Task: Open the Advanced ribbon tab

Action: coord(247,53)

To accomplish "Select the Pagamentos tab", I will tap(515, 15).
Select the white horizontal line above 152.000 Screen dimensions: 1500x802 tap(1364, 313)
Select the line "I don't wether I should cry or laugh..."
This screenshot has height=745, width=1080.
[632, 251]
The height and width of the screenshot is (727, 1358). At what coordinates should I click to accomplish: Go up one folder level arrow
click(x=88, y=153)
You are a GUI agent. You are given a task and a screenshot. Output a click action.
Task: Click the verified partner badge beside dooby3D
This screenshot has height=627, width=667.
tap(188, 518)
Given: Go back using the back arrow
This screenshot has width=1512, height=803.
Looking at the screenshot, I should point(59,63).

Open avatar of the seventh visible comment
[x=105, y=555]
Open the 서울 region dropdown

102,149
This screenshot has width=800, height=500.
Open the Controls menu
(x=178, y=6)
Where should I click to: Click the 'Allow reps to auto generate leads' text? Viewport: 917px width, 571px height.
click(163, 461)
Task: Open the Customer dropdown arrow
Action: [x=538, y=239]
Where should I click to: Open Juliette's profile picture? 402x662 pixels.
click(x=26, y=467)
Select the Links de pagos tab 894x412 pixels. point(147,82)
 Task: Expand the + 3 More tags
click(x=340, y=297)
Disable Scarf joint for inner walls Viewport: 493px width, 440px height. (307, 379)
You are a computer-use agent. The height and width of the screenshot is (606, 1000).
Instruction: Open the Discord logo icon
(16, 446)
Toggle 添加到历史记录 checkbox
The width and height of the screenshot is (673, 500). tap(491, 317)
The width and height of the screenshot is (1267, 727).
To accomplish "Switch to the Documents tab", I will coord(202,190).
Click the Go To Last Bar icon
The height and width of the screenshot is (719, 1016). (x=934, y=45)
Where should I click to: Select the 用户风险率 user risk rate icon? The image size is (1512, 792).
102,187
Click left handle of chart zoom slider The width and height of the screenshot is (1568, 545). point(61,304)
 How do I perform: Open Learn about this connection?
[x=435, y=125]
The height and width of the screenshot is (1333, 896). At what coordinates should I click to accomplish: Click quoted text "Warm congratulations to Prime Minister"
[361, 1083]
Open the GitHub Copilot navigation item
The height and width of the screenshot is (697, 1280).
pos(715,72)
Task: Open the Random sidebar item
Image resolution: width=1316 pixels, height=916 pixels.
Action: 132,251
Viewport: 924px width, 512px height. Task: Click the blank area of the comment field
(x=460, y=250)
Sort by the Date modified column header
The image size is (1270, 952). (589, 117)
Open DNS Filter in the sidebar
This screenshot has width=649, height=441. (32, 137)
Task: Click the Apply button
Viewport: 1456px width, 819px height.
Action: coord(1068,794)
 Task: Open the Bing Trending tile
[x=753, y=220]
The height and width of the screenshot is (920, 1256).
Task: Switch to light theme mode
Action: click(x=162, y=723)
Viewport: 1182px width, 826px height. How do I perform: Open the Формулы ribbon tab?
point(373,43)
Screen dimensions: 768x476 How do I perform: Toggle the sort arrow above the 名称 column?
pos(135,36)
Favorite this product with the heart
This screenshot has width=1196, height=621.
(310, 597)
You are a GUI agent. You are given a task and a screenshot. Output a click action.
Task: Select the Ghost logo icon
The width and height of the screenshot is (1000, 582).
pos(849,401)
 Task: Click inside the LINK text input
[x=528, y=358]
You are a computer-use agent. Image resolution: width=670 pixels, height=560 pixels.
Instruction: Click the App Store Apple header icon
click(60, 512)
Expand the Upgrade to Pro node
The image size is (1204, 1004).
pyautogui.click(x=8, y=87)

● To do: Reproduce every record word for word.

● Exercise result:
Task: Open the Advanced ribbon tab

Action: coord(247,53)

To accomplish "Select the Pagamentos tab", I will tap(515, 15).
Select the white horizontal line above 152.000 Screen dimensions: 1500x802 tap(1364, 313)
Select the line "I don't wether I should cry or laugh..."
This screenshot has height=745, width=1080.
[632, 251]
The height and width of the screenshot is (727, 1358). At what coordinates should I click to accomplish: Go up one folder level arrow
click(x=88, y=153)
You are a GUI agent. You are given a task and a screenshot. Output a click action.
Task: Click the verified partner badge beside dooby3D
This screenshot has height=627, width=667.
tap(188, 518)
Given: Go back using the back arrow
This screenshot has width=1512, height=803.
Looking at the screenshot, I should point(59,63).

Open avatar of the seventh visible comment
[x=105, y=555]
Open the 서울 region dropdown

102,149
This screenshot has width=800, height=500.
Open the Controls menu
(x=178, y=6)
Where should I click to: Click the 'Allow reps to auto generate leads' text? Viewport: 917px width, 571px height.
click(163, 461)
Task: Open the Customer dropdown arrow
Action: [x=538, y=239]
Where should I click to: Open Juliette's profile picture? 402x662 pixels.
click(x=26, y=467)
Select the Links de pagos tab 894x412 pixels. point(147,82)
 Task: Expand the + 3 More tags
click(x=340, y=297)
Disable Scarf joint for inner walls Viewport: 493px width, 440px height. (307, 379)
You are a computer-use agent. The height and width of the screenshot is (606, 1000).
Instruction: Open the Discord logo icon
(16, 446)
Toggle 添加到历史记录 checkbox
The width and height of the screenshot is (673, 500). tap(491, 317)
The width and height of the screenshot is (1267, 727).
To accomplish "Switch to the Documents tab", I will coord(202,190).
Click the Go To Last Bar icon
The height and width of the screenshot is (719, 1016). (x=934, y=45)
Where should I click to: Select the 用户风险率 user risk rate icon? The image size is (1512, 792).
102,187
Click left handle of chart zoom slider The width and height of the screenshot is (1568, 545). point(61,304)
 How do I perform: Open Learn about this connection?
[x=435, y=125]
The height and width of the screenshot is (1333, 896). At what coordinates should I click to accomplish: Click quoted text "Warm congratulations to Prime Minister"
[361, 1083]
Open the GitHub Copilot navigation item
The height and width of the screenshot is (697, 1280).
pos(715,72)
Task: Open the Random sidebar item
Image resolution: width=1316 pixels, height=916 pixels.
Action: 132,251
Viewport: 924px width, 512px height. Task: Click the blank area of the comment field
(x=460, y=250)
Sort by the Date modified column header
The image size is (1270, 952). (589, 117)
Open DNS Filter in the sidebar
This screenshot has width=649, height=441. (32, 137)
Task: Click the Apply button
Viewport: 1456px width, 819px height.
Action: coord(1068,794)
 Task: Open the Bing Trending tile
[x=753, y=220]
The height and width of the screenshot is (920, 1256).
Task: Switch to light theme mode
Action: click(x=162, y=723)
Viewport: 1182px width, 826px height. How do I perform: Open the Формулы ribbon tab?
point(373,43)
Screen dimensions: 768x476 How do I perform: Toggle the sort arrow above the 名称 column?
pos(135,36)
Favorite this product with the heart
This screenshot has width=1196, height=621.
(310, 597)
You are a GUI agent. You are given a task and a screenshot. Output a click action.
Task: Select the Ghost logo icon
The width and height of the screenshot is (1000, 582).
pos(849,401)
 Task: Click inside the LINK text input
[x=528, y=358]
You are a computer-use agent. Image resolution: width=670 pixels, height=560 pixels.
Instruction: Click the App Store Apple header icon
click(60, 512)
Expand the Upgrade to Pro node
The image size is (1204, 1004).
pyautogui.click(x=8, y=87)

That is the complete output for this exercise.